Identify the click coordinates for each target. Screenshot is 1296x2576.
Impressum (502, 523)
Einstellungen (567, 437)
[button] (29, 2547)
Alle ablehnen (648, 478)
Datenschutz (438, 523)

Work required:
Return the data in full, with each line kept exactly as it is.

Answer box:
Identify the click coordinates for each target. Screenshot is 1296x2576.
Impressum (502, 523)
Einstellungen (567, 437)
[button] (29, 2547)
Alle ablehnen (648, 478)
Datenschutz (438, 523)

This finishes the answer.